##### Recorded data #####
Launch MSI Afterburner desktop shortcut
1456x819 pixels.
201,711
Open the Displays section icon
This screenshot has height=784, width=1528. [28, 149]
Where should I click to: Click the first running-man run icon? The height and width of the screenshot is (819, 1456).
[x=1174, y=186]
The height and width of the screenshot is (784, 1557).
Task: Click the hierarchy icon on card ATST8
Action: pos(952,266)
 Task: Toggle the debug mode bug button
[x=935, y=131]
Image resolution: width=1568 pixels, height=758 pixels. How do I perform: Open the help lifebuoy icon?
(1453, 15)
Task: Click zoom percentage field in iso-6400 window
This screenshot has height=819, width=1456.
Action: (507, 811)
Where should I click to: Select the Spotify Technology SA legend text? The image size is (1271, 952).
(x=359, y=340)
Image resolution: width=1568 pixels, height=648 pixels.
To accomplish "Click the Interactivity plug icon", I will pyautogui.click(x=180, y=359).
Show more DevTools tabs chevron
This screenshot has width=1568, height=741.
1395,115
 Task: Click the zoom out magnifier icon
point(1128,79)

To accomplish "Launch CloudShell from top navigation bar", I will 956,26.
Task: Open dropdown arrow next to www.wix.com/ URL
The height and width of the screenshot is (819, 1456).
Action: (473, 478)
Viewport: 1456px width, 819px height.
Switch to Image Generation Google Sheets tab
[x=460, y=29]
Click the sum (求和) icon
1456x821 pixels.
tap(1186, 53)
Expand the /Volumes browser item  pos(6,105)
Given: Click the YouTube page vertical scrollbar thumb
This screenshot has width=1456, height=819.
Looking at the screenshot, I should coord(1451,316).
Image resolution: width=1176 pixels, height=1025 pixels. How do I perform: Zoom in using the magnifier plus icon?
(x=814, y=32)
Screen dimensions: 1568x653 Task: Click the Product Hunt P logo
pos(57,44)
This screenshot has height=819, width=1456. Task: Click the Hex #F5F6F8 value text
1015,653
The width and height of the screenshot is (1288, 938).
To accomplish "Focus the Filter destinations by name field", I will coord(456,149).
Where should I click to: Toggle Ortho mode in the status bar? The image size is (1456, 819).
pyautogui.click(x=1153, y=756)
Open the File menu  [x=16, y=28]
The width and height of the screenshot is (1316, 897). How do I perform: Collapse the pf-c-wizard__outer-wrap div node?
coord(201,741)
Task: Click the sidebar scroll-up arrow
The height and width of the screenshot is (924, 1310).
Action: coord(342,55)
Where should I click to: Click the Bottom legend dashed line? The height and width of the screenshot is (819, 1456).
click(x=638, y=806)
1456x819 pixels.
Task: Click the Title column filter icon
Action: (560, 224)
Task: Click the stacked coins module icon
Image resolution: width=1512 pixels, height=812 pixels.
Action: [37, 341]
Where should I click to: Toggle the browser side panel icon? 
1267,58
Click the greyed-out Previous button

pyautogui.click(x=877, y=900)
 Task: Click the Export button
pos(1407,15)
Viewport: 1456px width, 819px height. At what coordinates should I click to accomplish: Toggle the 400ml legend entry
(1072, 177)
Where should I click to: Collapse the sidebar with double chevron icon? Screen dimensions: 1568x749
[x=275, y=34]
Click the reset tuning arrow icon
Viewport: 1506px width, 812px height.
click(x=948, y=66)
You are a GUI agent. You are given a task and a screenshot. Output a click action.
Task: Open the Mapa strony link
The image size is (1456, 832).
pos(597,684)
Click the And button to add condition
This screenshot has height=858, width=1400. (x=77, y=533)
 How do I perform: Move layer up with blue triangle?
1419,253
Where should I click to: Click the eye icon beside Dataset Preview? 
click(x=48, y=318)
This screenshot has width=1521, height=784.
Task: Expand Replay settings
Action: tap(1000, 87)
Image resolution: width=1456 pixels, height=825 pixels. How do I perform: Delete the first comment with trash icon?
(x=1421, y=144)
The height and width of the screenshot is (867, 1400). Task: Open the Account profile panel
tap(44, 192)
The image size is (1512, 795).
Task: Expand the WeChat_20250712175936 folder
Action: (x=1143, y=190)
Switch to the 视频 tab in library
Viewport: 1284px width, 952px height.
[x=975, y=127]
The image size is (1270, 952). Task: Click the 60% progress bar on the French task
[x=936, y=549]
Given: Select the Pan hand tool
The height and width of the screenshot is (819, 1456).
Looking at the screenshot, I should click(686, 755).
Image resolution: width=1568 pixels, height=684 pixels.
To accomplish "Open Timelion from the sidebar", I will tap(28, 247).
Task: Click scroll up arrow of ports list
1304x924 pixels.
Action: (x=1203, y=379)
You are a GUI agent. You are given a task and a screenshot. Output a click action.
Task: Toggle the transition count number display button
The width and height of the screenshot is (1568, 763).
#####
*Work required*: A complete, exact transcription of the data above is required.

*Your solution*:
Launch MSI Afterburner desktop shortcut
1456x819 pixels.
201,711
Open the Displays section icon
This screenshot has height=784, width=1528. [28, 149]
Where should I click to: Click the first running-man run icon? The height and width of the screenshot is (819, 1456).
[x=1174, y=186]
The height and width of the screenshot is (784, 1557).
Task: Click the hierarchy icon on card ATST8
Action: pos(952,266)
 Task: Toggle the debug mode bug button
[x=935, y=131]
Image resolution: width=1568 pixels, height=758 pixels. How do I perform: Open the help lifebuoy icon?
(1453, 15)
Task: Click zoom percentage field in iso-6400 window
This screenshot has height=819, width=1456.
Action: (507, 811)
Where should I click to: Select the Spotify Technology SA legend text? The image size is (1271, 952).
(x=359, y=340)
Image resolution: width=1568 pixels, height=648 pixels.
To accomplish "Click the Interactivity plug icon", I will pyautogui.click(x=180, y=359).
Show more DevTools tabs chevron
This screenshot has width=1568, height=741.
1395,115
 Task: Click the zoom out magnifier icon
point(1128,79)

To accomplish "Launch CloudShell from top navigation bar", I will 956,26.
Task: Open dropdown arrow next to www.wix.com/ URL
The height and width of the screenshot is (819, 1456).
Action: (473, 478)
Viewport: 1456px width, 819px height.
Switch to Image Generation Google Sheets tab
[x=460, y=29]
Click the sum (求和) icon
1456x821 pixels.
tap(1186, 53)
Expand the /Volumes browser item  pos(6,105)
Given: Click the YouTube page vertical scrollbar thumb
This screenshot has width=1456, height=819.
Looking at the screenshot, I should coord(1451,316).
Image resolution: width=1176 pixels, height=1025 pixels. How do I perform: Zoom in using the magnifier plus icon?
(x=814, y=32)
Screen dimensions: 1568x653 Task: Click the Product Hunt P logo
pos(57,44)
This screenshot has height=819, width=1456. Task: Click the Hex #F5F6F8 value text
1015,653
The width and height of the screenshot is (1288, 938).
To accomplish "Focus the Filter destinations by name field", I will coord(456,149).
Where should I click to: Toggle Ortho mode in the status bar? The image size is (1456, 819).
pyautogui.click(x=1153, y=756)
Open the File menu  [x=16, y=28]
The width and height of the screenshot is (1316, 897). How do I perform: Collapse the pf-c-wizard__outer-wrap div node?
coord(201,741)
Task: Click the sidebar scroll-up arrow
The height and width of the screenshot is (924, 1310).
Action: coord(342,55)
Where should I click to: Click the Bottom legend dashed line? The height and width of the screenshot is (819, 1456).
click(x=638, y=806)
1456x819 pixels.
Task: Click the Title column filter icon
Action: (560, 224)
Task: Click the stacked coins module icon
Image resolution: width=1512 pixels, height=812 pixels.
Action: [37, 341]
Where should I click to: Toggle the browser side panel icon? 
1267,58
Click the greyed-out Previous button

pyautogui.click(x=877, y=900)
 Task: Click the Export button
pos(1407,15)
Viewport: 1456px width, 819px height. At what coordinates should I click to accomplish: Toggle the 400ml legend entry
(1072, 177)
Where should I click to: Collapse the sidebar with double chevron icon? Screen dimensions: 1568x749
[x=275, y=34]
Click the reset tuning arrow icon
Viewport: 1506px width, 812px height.
click(x=948, y=66)
You are a GUI agent. You are given a task and a screenshot. Output a click action.
Task: Open the Mapa strony link
The image size is (1456, 832).
pos(597,684)
Click the And button to add condition
This screenshot has height=858, width=1400. (x=77, y=533)
 How do I perform: Move layer up with blue triangle?
1419,253
Where should I click to: Click the eye icon beside Dataset Preview? 
click(x=48, y=318)
This screenshot has width=1521, height=784.
Task: Expand Replay settings
Action: tap(1000, 87)
Image resolution: width=1456 pixels, height=825 pixels. How do I perform: Delete the first comment with trash icon?
(x=1421, y=144)
The height and width of the screenshot is (867, 1400). Task: Open the Account profile panel
tap(44, 192)
The image size is (1512, 795).
Task: Expand the WeChat_20250712175936 folder
Action: (x=1143, y=190)
Switch to the 视频 tab in library
Viewport: 1284px width, 952px height.
[x=975, y=127]
The image size is (1270, 952). Task: Click the 60% progress bar on the French task
[x=936, y=549]
Given: Select the Pan hand tool
The height and width of the screenshot is (819, 1456).
Looking at the screenshot, I should click(686, 755).
Image resolution: width=1568 pixels, height=684 pixels.
To accomplish "Open Timelion from the sidebar", I will tap(28, 247).
Task: Click scroll up arrow of ports list
1304x924 pixels.
Action: (x=1203, y=379)
You are a GUI agent. You are given a task and a screenshot. Output a click action.
Task: Toggle the transition count number display button
The width and height of the screenshot is (1568, 763).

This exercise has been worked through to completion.